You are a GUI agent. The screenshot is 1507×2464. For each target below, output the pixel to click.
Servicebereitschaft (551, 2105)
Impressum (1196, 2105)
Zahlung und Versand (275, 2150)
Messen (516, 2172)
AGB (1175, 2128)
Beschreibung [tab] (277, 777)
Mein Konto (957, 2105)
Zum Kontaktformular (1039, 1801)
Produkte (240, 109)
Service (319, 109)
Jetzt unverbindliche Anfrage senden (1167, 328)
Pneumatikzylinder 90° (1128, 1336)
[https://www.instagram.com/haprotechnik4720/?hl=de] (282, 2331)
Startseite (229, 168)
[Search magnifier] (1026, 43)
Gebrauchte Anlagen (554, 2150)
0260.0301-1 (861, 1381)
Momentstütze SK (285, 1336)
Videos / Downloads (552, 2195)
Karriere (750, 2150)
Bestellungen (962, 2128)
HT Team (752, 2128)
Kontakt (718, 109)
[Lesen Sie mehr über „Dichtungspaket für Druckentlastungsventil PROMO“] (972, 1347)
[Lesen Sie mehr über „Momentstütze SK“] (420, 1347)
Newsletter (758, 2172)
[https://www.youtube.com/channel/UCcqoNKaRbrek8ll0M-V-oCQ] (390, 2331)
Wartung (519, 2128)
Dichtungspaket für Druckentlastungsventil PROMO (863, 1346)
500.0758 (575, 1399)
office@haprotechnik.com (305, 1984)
:::::
Type out the full listing again, exactly as given.

EXERCISE RESULT:
You are a GUI agent. The screenshot is 1507×2464. For each target below, output the pixel to click.
Servicebereitschaft (551, 2105)
Impressum (1196, 2105)
Zahlung und Versand (275, 2150)
Messen (516, 2172)
AGB (1175, 2128)
Beschreibung [tab] (277, 777)
Mein Konto (957, 2105)
Zum Kontaktformular (1039, 1801)
Produkte (240, 109)
Service (319, 109)
Jetzt unverbindliche Anfrage senden (1167, 328)
Pneumatikzylinder 90° (1128, 1336)
[https://www.instagram.com/haprotechnik4720/?hl=de] (282, 2331)
Startseite (229, 168)
[Search magnifier] (1026, 43)
Gebrauchte Anlagen (554, 2150)
0260.0301-1 (861, 1381)
Momentstütze SK (285, 1336)
Videos / Downloads (552, 2195)
Karriere (750, 2150)
Bestellungen (962, 2128)
HT Team (752, 2128)
Kontakt (718, 109)
[Lesen Sie mehr über „Dichtungspaket für Druckentlastungsventil PROMO“] (972, 1347)
[Lesen Sie mehr über „Momentstütze SK“] (420, 1347)
Newsletter (758, 2172)
[https://www.youtube.com/channel/UCcqoNKaRbrek8ll0M-V-oCQ] (390, 2331)
Wartung (519, 2128)
Dichtungspaket für Druckentlastungsventil PROMO (863, 1346)
500.0758 (575, 1399)
office@haprotechnik.com (305, 1984)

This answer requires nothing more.